Koordinaten: 47° 36′ 55″ N, 122° 19′ 3″ W
Die Capitol Hill Autonomous Zone (Akronym CHAZ, deutsch Autonome Zone Capitol Hill) oder Capitol Hill Occupied Protest (CHOP) war ein Gebiet in der Stadt Seattle im US-Bundesstaat Washington, das im Zuge der Proteste nach dem Todesfall George Floyd entstanden ist. Demonstranten hatten es ausgerufen, nachdem sich die Polizei am 8. Juni 2020 aus dem ungefähr sechs Häuserblocks umfassenden Areal um das östliche Polizeirevier am Capitol Hill zurückgezogen hatte. Sie erklärten die Zone zu einem polizei- und staatsfreien Gebiet und veröffentlichten eine Liste von Forderungen, darunter die Auflösung des Seattle Police Departments, die getroffen werden müssten, damit die Nachbarschaft wieder freigegeben werden würde.

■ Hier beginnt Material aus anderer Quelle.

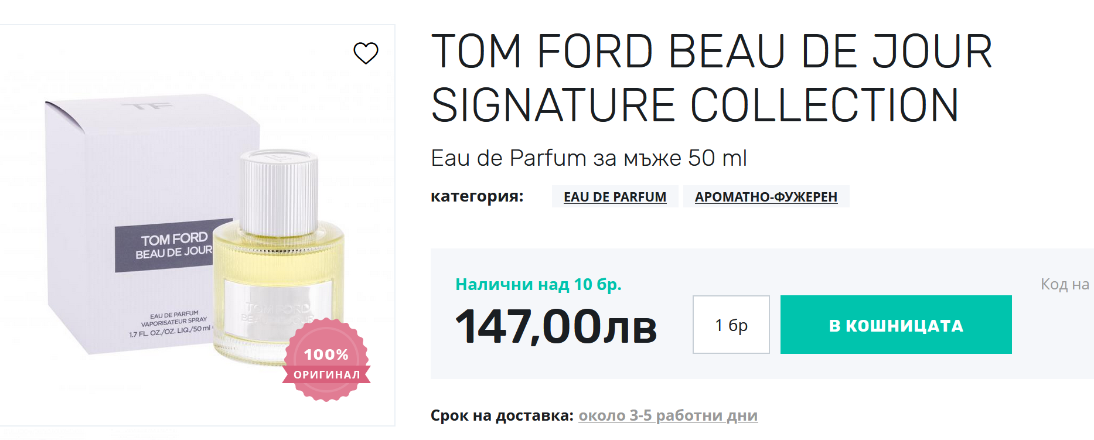Click the Код на label
The width and height of the screenshot is (1094, 440).
tap(1064, 284)
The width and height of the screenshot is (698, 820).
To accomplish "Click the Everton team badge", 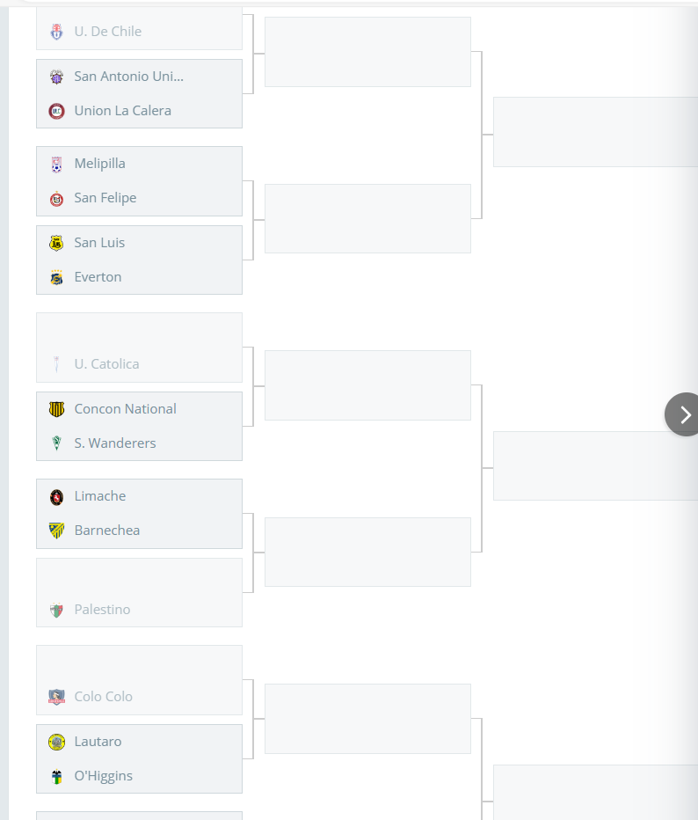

Die Ereignisse rund um die Zone wurden unter anderem von US-Präsident Donald Trump, seiner republikanischen Partei und der Polizei von Seattle scharf kritisiert, sie forderten ein hartes Durchgreifen zur Wiederherstellung der öffentlichen Ordnung. Der Gouverneur von Washington, Jay Inslee, sowie die Bürgermeisterin von Seattle, Jenny Durkan, beide Demokraten, setzten dagegen auf einen besänftigenden Kurs und Verhandlungsbereitschaft.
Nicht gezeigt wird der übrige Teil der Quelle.